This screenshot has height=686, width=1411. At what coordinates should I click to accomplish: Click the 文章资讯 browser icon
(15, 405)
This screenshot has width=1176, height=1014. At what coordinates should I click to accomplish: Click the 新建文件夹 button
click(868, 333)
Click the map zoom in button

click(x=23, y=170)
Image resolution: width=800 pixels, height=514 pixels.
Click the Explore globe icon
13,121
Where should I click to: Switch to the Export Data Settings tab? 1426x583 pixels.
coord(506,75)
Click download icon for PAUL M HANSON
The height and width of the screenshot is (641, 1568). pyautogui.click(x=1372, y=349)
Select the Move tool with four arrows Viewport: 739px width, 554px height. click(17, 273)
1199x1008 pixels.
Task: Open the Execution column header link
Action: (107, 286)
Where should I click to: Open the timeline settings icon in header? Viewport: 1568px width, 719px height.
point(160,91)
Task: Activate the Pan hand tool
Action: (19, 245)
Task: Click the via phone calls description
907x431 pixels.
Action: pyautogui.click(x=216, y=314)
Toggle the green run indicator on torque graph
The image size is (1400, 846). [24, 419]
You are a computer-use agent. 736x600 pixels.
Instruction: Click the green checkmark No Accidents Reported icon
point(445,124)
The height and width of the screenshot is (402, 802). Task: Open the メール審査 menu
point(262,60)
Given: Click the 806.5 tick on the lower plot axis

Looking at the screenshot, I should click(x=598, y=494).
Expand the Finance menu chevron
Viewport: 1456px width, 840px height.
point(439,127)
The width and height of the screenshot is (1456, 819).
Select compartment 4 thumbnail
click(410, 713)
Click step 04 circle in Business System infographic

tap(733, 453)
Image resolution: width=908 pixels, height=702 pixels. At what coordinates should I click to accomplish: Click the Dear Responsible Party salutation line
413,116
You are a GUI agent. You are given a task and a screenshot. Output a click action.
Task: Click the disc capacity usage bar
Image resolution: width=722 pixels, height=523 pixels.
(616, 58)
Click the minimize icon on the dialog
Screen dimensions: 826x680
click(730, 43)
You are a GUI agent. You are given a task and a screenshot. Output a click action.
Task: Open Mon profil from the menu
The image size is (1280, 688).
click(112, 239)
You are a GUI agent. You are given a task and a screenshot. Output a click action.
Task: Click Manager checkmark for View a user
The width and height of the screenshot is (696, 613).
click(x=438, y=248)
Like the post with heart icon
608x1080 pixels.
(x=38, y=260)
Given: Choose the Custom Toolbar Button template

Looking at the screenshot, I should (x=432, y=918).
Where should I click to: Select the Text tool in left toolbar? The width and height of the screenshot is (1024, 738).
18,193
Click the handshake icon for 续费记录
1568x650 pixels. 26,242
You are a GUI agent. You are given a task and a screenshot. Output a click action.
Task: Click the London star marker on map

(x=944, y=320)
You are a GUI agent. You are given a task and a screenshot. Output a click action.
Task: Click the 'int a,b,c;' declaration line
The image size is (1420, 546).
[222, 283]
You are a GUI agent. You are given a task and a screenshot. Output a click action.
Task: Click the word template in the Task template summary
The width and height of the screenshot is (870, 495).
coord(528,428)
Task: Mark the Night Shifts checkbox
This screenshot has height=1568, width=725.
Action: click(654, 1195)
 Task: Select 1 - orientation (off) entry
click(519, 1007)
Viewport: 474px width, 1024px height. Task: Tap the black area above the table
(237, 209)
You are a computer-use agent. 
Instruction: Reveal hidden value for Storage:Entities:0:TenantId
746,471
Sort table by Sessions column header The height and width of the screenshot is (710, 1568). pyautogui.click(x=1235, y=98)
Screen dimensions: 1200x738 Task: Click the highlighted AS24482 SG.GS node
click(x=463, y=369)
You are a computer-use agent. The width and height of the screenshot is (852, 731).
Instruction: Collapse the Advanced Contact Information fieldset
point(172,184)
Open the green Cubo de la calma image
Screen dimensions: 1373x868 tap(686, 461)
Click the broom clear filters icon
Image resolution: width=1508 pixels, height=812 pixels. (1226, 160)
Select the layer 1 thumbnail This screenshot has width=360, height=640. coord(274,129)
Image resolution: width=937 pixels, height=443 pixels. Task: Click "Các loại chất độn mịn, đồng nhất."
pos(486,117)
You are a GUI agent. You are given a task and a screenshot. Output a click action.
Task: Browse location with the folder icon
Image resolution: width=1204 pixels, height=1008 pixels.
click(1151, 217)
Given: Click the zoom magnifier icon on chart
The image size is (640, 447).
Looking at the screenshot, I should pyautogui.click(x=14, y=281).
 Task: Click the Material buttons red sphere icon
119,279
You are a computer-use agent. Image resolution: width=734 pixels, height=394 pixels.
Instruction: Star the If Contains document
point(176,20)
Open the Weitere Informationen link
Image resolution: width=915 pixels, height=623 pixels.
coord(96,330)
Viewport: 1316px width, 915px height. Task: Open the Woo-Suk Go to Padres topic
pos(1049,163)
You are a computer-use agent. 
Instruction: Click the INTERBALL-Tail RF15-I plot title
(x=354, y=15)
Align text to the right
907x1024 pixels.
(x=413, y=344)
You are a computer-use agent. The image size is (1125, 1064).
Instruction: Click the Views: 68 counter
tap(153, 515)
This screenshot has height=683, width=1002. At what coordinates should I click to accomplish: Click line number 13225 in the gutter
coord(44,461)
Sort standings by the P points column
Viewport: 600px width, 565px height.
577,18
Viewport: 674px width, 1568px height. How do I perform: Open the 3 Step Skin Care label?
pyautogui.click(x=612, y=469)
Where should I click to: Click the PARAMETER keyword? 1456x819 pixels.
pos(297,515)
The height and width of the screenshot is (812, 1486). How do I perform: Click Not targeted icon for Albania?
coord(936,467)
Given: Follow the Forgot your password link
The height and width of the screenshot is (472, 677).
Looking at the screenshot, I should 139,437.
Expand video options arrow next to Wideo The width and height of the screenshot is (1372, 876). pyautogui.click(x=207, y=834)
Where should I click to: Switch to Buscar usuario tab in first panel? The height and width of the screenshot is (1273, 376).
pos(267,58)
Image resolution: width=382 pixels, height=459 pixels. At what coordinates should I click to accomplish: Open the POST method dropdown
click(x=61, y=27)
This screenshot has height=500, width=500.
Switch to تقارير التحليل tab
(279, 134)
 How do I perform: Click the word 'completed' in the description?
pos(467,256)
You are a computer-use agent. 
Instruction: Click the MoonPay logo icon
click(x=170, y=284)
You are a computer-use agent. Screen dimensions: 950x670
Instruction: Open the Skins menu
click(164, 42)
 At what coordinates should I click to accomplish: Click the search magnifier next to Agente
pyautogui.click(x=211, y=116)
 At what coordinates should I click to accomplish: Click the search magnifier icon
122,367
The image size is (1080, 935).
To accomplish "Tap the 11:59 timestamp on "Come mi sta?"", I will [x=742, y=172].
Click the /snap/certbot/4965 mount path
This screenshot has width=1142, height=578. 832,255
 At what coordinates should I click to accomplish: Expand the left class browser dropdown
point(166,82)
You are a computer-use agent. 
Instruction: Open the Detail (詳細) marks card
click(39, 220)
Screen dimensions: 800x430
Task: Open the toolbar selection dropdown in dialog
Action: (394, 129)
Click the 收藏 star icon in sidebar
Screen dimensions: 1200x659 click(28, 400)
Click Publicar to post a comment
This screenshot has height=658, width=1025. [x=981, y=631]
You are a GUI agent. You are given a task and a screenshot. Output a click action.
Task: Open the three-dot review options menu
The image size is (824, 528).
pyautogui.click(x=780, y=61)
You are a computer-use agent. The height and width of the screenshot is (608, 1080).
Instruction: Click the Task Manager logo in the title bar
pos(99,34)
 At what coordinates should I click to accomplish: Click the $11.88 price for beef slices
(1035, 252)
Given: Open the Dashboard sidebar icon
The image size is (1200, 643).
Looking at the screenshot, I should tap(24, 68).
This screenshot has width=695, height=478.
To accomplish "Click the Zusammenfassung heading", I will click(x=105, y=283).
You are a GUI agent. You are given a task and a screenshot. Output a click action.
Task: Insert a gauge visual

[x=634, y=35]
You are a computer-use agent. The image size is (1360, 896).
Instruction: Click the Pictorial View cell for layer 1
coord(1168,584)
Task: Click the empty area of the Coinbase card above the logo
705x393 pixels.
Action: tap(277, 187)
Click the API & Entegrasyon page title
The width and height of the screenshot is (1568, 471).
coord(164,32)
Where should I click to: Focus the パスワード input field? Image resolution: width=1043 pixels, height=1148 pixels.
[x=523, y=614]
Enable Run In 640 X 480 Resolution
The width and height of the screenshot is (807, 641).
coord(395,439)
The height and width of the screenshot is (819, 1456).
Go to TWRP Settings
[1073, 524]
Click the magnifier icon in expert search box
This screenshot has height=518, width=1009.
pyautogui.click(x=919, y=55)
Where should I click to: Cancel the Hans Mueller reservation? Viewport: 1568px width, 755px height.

AIM OF THE TASK: Look through the listing above and give the number of lines containing the string "options", with nothing else.

EXERCISE ANSWER: 2